=== TEXTE RETENU ===
Née en 1934, Jeanne Favret-Saada est devenue le « monstre sacré » de l'ethnographie réflexive à la française… un peu à son corps défendant. Favret-Saada n'est pas un Mandarin, elle n'a jamais occupé de position institutionnelle centrale. Pendant qu'elle poursuivait ses intérêts propres, à la section d'anthropologie religieuse de l'EPHE, sa contribution méthodologique a été rendue incontournable par d'autres chercheurs, d'une autre génération - notamment Florence Weber (née en 1958), une actrice institutionnelle majeure de ce mouvement.
Symptomatique à mes yeux est le refoulement du lien biographique de Jeanne Favret-Saada avec l'Afrique du Nord : on pourrait s'amuser à faire un sondage auprès des étudiants en anthropologie, voir quel pourcentage infime est au courant, sans même parler de lui donner sens dans la structure qui relie. Et ce en dépit d'une première carrière consacrée à l'Algérie (Algérie 1962-1964, Essais d'anthropologie politique republiés en 2005), en dépit aussi de ses fracassantes contributions ultérieures - brillantes au demeurant - à la question du blasphème et des caricatures religieuses (voir notamment son Comment produire une crise mondiale avec douze petits dessins, publié en 2007).
Dès lors qu'il est question de réflexivité d'enquête, tout cela n'existe plus… On veut croire qu’il y a la Jeanne Favret-Saada « scientifique et objective » - celle qui traite de la sorcellerie dans le bocage - et la Jeanne Favret-Saada qui ne l’est pas, ou pas assez - celle qui traite des questions véritablement politiques (la Révolution Algérienne) et véritablement religieuses (la construction du blasphème par les institutions ecclésiales). Or Jeanne Favret-Saada est une seule et même personne, intéressée à la fois par tout cela : héritière de l’histoire religieuse et coloniale française, et marquée également par un fort engagement féministe. Elle s’exprime depuis une position, très cohérente et argumentée, mais qui n’est qu’une position.
=== ITEMS FOURNIS ===
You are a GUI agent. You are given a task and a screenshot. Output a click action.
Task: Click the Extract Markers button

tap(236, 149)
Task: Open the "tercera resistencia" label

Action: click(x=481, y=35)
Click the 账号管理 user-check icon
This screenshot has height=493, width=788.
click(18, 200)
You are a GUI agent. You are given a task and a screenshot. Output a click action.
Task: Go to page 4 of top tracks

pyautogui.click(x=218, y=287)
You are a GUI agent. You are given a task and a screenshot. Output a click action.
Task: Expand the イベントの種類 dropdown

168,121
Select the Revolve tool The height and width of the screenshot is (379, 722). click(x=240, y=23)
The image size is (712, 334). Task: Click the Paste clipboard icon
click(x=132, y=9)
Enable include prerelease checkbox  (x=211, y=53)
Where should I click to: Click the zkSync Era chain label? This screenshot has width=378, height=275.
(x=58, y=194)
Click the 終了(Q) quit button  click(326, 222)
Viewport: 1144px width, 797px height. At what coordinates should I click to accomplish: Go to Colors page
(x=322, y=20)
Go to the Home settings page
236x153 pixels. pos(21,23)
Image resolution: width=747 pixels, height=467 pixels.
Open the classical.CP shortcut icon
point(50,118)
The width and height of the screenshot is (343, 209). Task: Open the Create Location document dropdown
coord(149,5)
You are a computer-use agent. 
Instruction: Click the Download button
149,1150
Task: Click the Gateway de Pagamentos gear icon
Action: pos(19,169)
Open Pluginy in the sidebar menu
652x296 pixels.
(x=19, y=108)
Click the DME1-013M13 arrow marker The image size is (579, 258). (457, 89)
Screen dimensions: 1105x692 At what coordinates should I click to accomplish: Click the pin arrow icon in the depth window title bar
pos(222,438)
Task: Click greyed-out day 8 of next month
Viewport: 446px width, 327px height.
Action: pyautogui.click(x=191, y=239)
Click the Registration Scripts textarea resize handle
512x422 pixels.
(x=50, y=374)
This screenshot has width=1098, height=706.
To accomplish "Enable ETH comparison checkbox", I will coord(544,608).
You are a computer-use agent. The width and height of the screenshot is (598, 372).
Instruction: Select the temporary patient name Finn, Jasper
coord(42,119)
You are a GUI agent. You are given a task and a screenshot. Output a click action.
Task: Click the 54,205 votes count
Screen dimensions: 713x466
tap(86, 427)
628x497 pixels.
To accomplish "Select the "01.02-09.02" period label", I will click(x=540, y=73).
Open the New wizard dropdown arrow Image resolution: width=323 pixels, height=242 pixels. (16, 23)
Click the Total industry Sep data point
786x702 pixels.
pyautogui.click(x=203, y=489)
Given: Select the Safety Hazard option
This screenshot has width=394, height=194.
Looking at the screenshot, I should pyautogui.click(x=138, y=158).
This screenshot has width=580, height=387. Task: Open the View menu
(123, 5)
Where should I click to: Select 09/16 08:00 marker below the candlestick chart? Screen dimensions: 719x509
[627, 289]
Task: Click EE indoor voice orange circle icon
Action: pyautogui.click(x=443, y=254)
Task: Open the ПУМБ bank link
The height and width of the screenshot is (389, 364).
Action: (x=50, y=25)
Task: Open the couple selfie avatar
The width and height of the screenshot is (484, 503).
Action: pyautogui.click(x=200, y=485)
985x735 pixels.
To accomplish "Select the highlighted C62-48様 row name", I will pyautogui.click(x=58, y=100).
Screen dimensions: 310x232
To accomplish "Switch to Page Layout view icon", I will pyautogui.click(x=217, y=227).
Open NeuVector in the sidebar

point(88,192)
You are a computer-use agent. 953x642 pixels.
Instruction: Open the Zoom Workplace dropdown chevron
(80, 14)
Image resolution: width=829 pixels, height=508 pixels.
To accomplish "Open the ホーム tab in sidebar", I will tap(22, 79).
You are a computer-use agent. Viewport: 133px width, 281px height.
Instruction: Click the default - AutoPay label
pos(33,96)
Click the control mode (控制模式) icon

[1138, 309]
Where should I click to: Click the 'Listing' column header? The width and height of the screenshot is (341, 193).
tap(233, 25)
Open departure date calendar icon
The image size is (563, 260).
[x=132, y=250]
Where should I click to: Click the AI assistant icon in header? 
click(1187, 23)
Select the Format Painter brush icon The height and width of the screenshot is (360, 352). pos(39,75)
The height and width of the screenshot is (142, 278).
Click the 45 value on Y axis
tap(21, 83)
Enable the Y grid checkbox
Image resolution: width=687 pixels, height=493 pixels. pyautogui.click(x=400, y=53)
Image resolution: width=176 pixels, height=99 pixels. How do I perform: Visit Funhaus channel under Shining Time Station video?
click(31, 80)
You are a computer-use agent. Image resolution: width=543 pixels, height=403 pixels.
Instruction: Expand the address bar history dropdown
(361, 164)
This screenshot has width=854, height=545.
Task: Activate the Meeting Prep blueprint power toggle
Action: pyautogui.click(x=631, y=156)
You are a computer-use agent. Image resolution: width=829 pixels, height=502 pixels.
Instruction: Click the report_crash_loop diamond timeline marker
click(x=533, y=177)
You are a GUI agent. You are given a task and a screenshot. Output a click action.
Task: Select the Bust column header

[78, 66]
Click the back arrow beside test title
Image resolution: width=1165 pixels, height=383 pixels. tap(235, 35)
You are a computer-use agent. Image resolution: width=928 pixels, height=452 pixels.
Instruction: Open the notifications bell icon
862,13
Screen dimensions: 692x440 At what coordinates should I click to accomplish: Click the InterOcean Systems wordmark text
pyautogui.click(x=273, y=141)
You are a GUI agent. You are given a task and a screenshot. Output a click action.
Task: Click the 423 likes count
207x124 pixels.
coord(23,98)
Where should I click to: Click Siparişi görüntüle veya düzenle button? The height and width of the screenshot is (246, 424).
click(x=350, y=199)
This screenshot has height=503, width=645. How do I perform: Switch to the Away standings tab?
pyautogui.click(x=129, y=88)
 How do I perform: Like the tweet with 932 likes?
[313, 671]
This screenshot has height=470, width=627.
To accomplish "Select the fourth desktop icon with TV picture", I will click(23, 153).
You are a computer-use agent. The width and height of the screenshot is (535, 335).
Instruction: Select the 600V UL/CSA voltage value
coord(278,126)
===
» TRAVAIL À RÉALISER
Rédigez la suite du texte sur Jeanne Favret-Saada en reprenant après sa dernière phrase. Les items constituent un matériau distinct du texte sur Jeanne Favret-Saada.

» RÉPONSE AU PROBLÈME
Sans doute faudrait-il écrire un prolongement au gros volume Le Christianisme et ses juifs (1800-2000), que Jeanne Favret-Saada a publié au Seuil en 2015, mais globalement ignoré par la critique. En effet, les sciences sociales françaises ne sont jamais allées jusqu’à se représenter la position depuis laquelle Jeanne Favret-Saada s’exprime. Elles ne sont jamais allées jusqu’à comprendre que, aussi sur l’articulation genre/monothéisme, il n’existe pas de position neutre de la parole - ce que pour ma part j’ai dû apprendre à mes dépens. Sur la laïcité comme sur l’égalité des sexes, les élites françaises (parisiennes) préfèrent s’enfermer dans une conception dogmatique, loin de toute confrontation au réel, avec des conséquences dramatiques pour notre pays - autant pour sa relation au monde (Mali etc…) que pour les défis rencontrés par sa propre population (violences conjugales…). J’ajoute que ce dogmatisme génère mécaniquement l’antisémitisme, en laissant penser que la position singulière de Jeanne Favret-Saada dans le monde intellectuel français, aurait pour seul déterminant ses origines juives.
Bref entre Jeanne Favret-Saada et moi, entre le mystère persistant qui entoure son histoire, malgré sa célébrité, et le grand étalage de la mienne dans ces pages que personne ne consulte, il existe une structure qui relie, qui est la matrice monothéiste.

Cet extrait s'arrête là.